Detecting and Mitigating Bias

Tools and techniques

Identify Potential Sources of Bias

Approach: Examine the data carefully.

Techniques:

Evaluate data selection processes for biases.
Check for errors in data capture or observation.
Avoid using historical data sets that may contain prejudice or confirmation bias.

Goal: By understanding where bias might arise, you can work to eliminate it.

Set Guidelines and Rules for Eliminating Bias

Approach: Establish clear organizational guidelines.

Techniques:

Create procedures for identifying and mitigating data set bias.
Document cases of bias and the steps taken to address them.

Goal: Ensuring a consistent, transparent approach to handling bias.

Identify Accurate Representative Data

Approach: Understand the population to be modeled.

Techniques:

Analyze characteristics of the target population.
Ensure the data set matches these characteristics to reduce bias.

Goal: Create a data set that accurately represents the diversity of the target population.

Document and Share Data Selection and Cleansing Methods

Approach: Maintain transparency in data handling.

Techniques:

Keep records of how data is selected and cleansed.
Allow external review of the models to identify unnoticed biases.

Goal: Prevent bias during data selection and cleansing stages.

Screen Models for Bias as Well as Performance

Approach: Include bias detection in model evaluations.

Techniques:

Assess models not just for accuracy and precision but also for potential biases.

Goal: Ensure models perform fairly across different groups and scenarios.

Monitor and Review Models in Operation

Approach: Continuous monitoring post-deployment.

Techniques:

Keep track of the model's real-world performance.

Look for signs of bias during operation.

Goal: Quickly address any biases that become evident after deployment.

Case studies and examples

India Grainy Gradient Gates and Window Shapes Box Square

Joy Buolamwini's Gender Shades project

This research project uncovered significant bias in commercial gender classification systems, leading to changes in industry practices.

Google's What-If Tool

Part of Google's TensorFlow, the What-If Tool allows users to analyze machine learning models without writing code and to visualize the model's decision-making process.

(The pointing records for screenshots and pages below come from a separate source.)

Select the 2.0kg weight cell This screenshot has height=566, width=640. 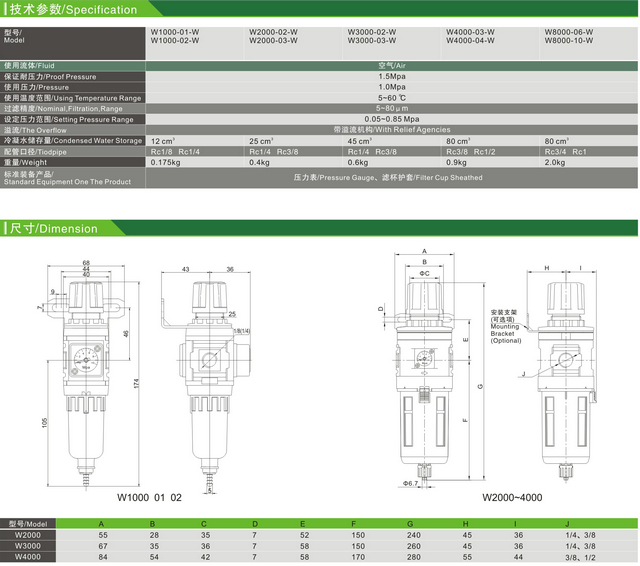point(555,162)
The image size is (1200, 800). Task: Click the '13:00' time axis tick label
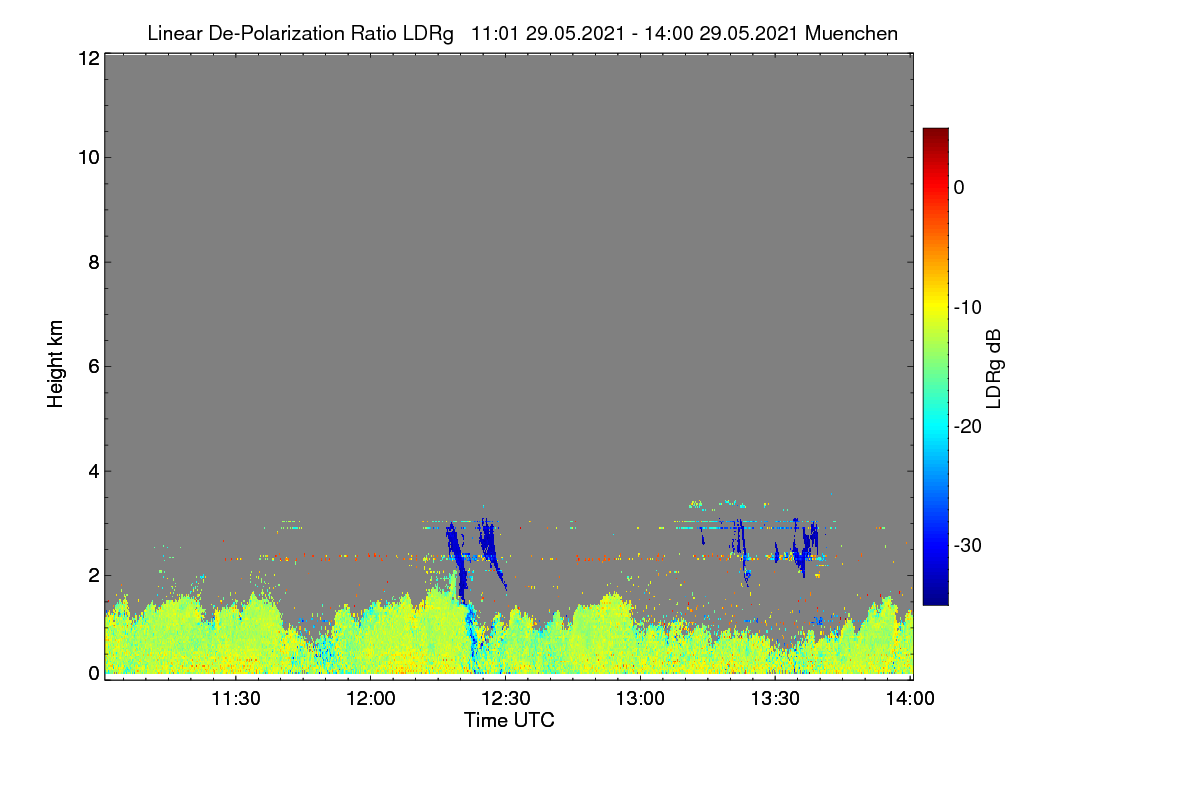641,699
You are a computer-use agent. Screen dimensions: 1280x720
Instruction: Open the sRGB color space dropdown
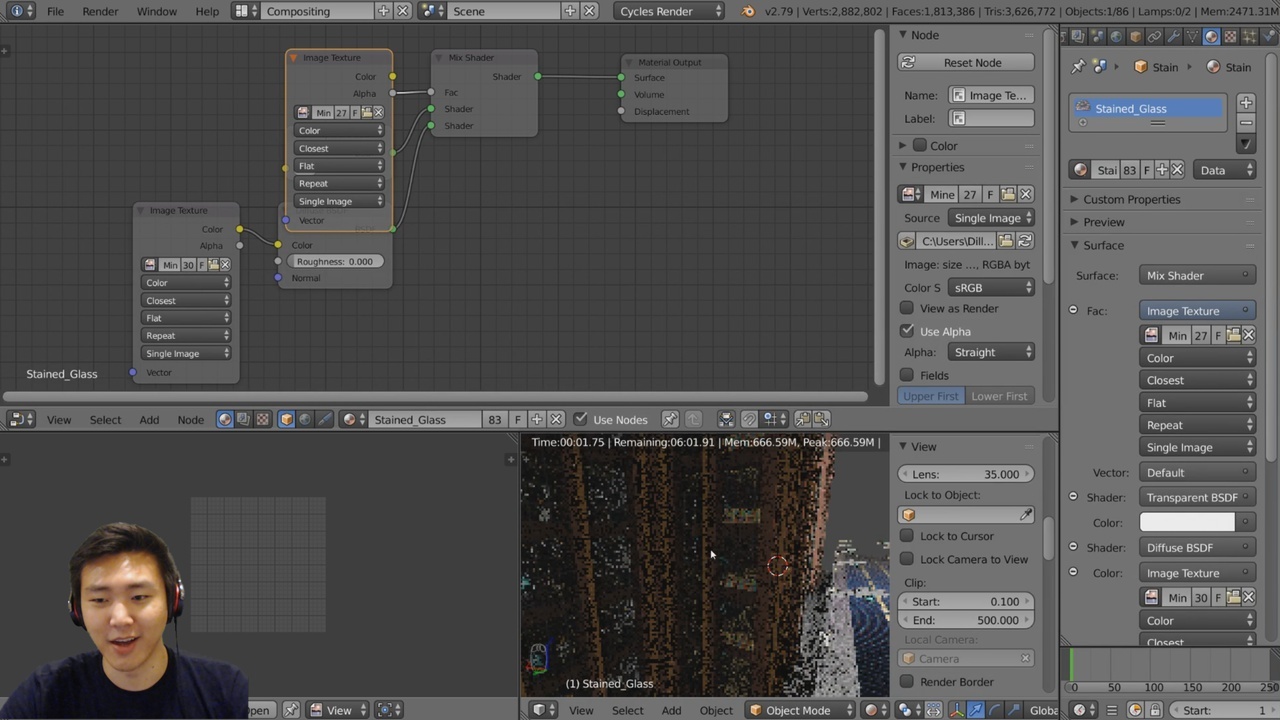click(990, 287)
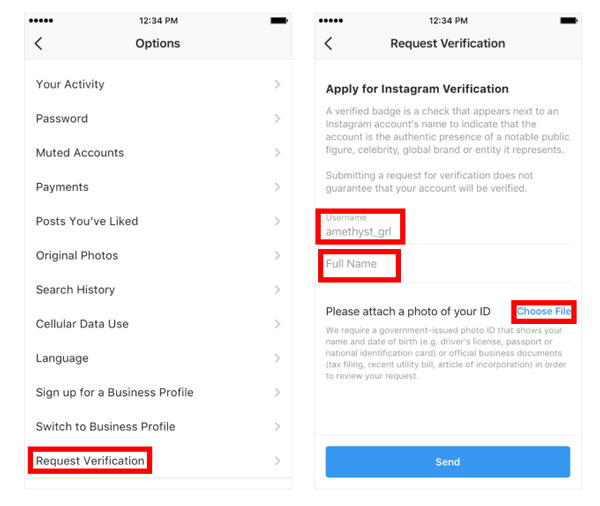Tap chevron next to Request Verification
Viewport: 600px width, 506px height.
coord(277,461)
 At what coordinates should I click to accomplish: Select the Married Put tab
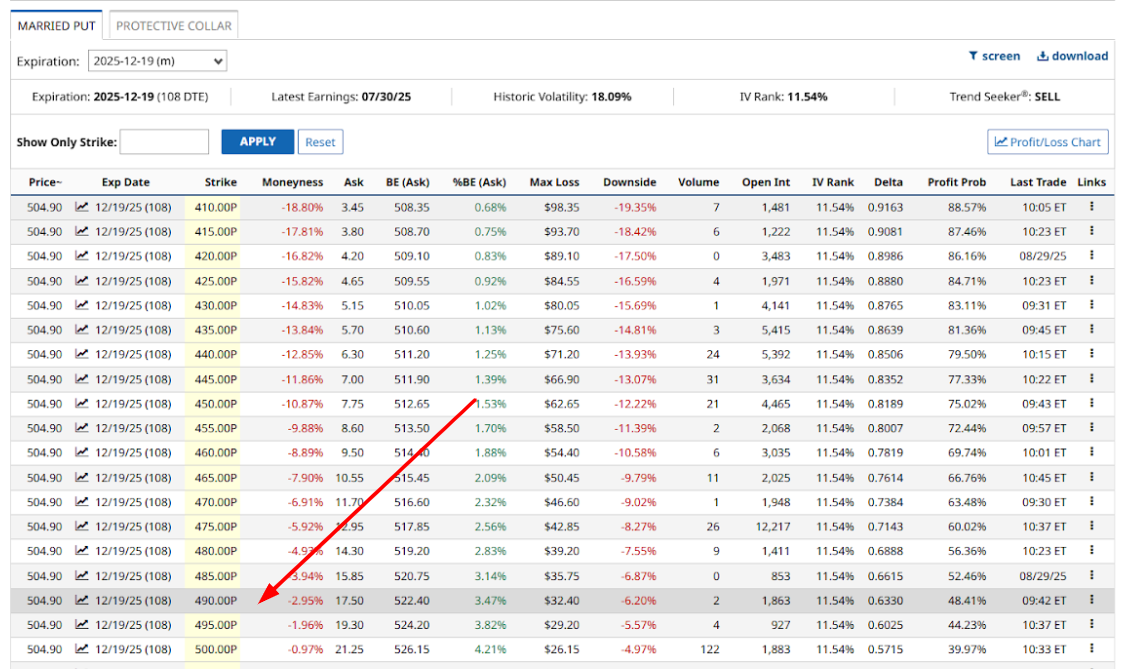pos(57,26)
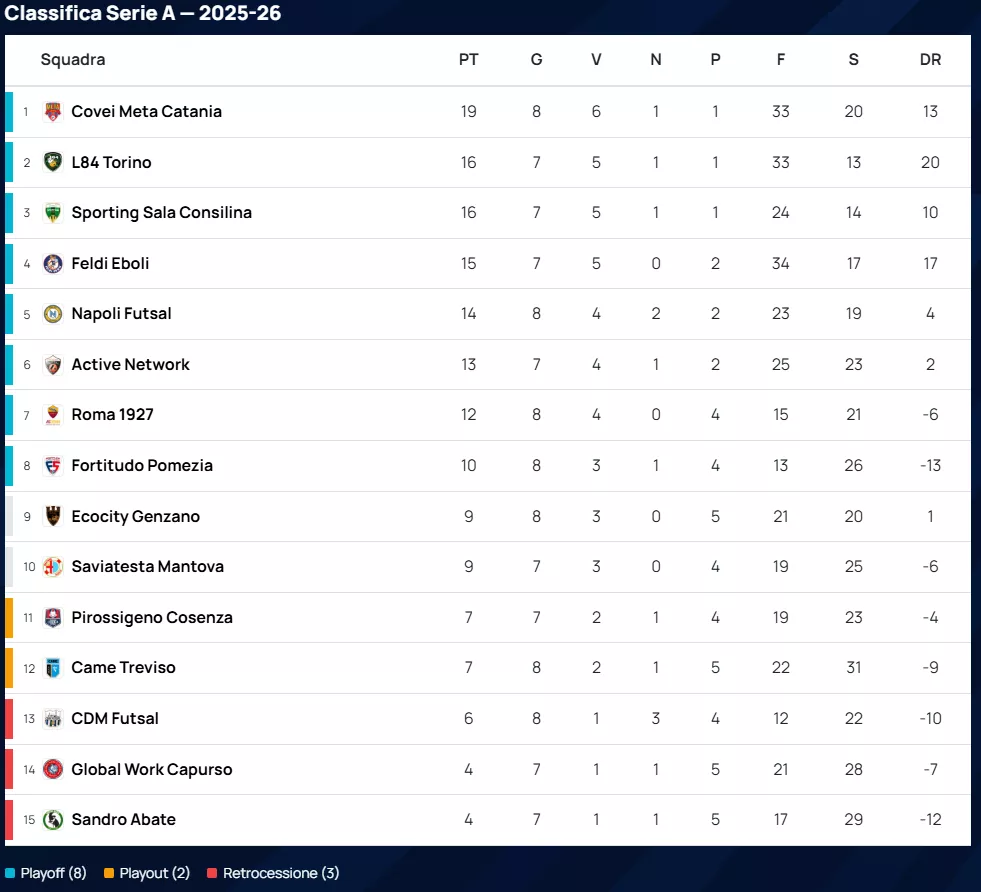Click the Sandro Abate team crest

53,820
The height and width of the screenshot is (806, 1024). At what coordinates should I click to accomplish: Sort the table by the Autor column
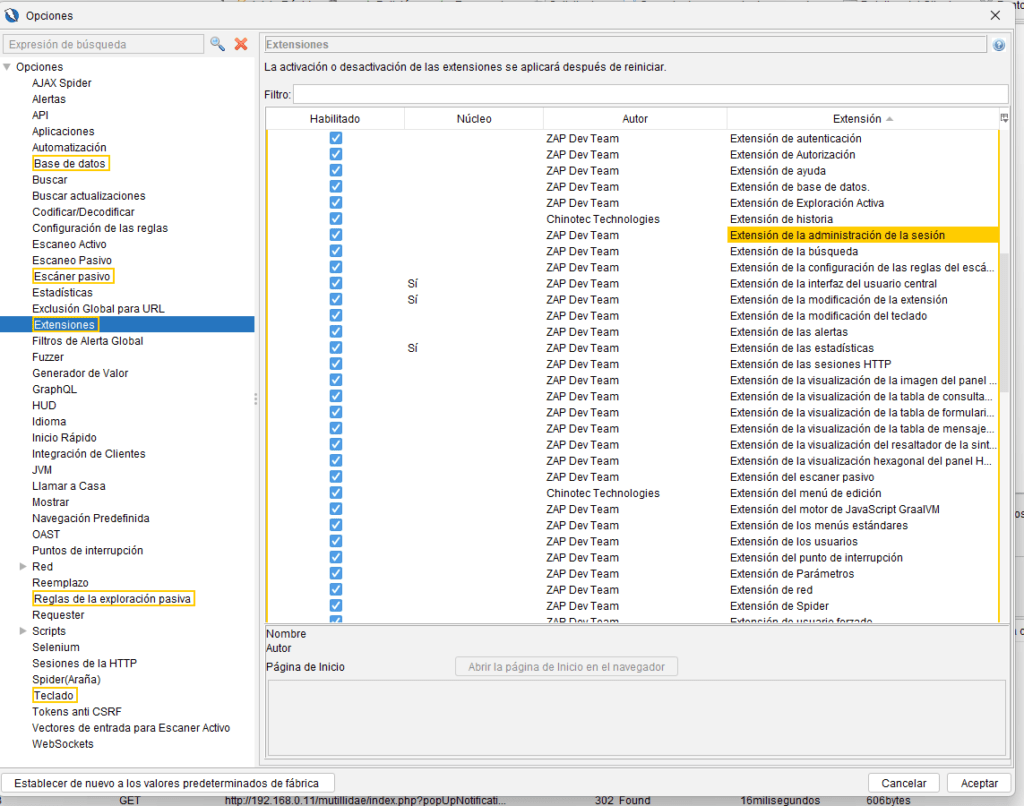coord(635,119)
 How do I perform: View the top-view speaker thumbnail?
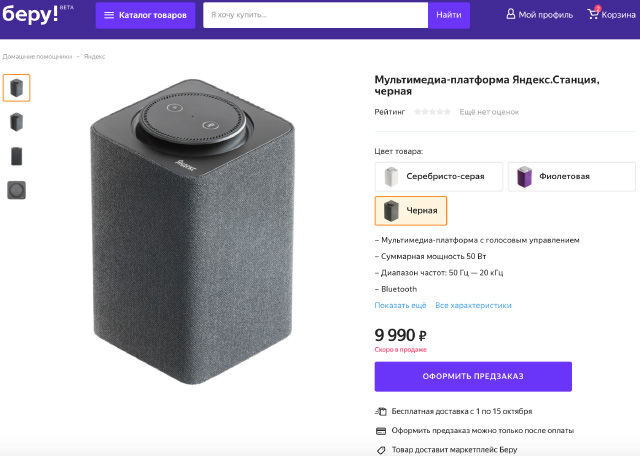pyautogui.click(x=16, y=190)
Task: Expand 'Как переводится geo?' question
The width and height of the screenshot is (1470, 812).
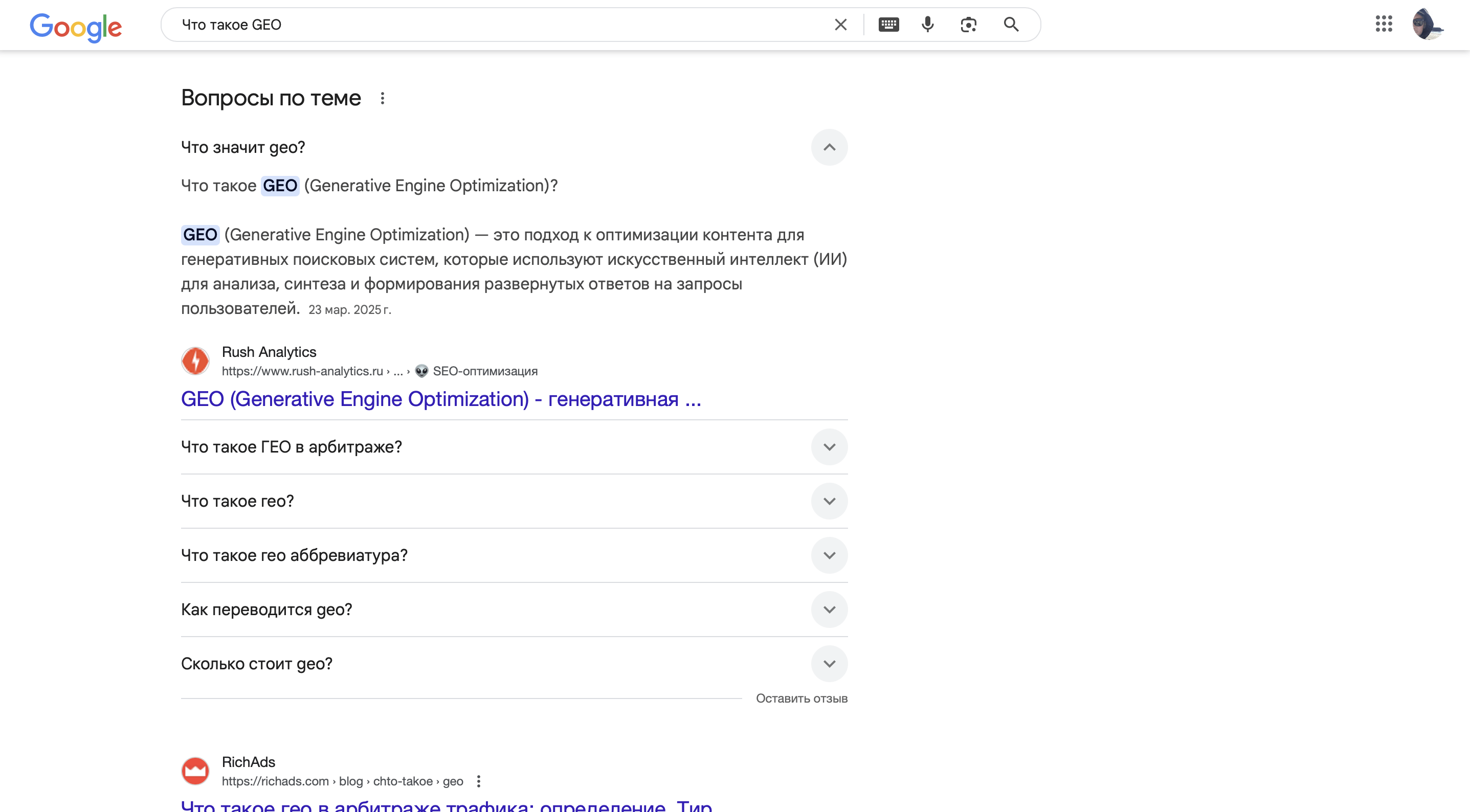Action: pyautogui.click(x=829, y=610)
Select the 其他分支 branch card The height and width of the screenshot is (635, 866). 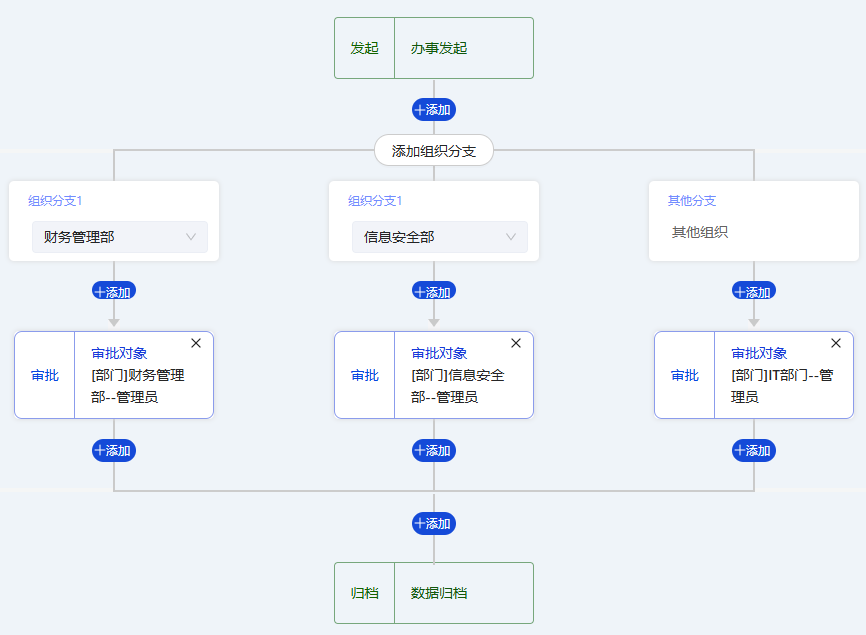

It's useful for investigating model performances and biases.

IBM's AI Fairness 360

This is an open-source toolkit by IBM to help detect and mitigate bias in machine learning models. It includes a comprehensive set of metrics for datasets and models to test for biases, and algorithms to mitigate these biases.

How we fought our landlord’s secretive plan for facial recognition—and won

Tenants in the Atlantic Plaza Towers apartment complex in New York’s Brownsville neighborhood were fighting to prevent their landlord, Nelson Management Group, from installing facial recognition technology to open the front door to their buildings, calling it an intrusion of their privacy.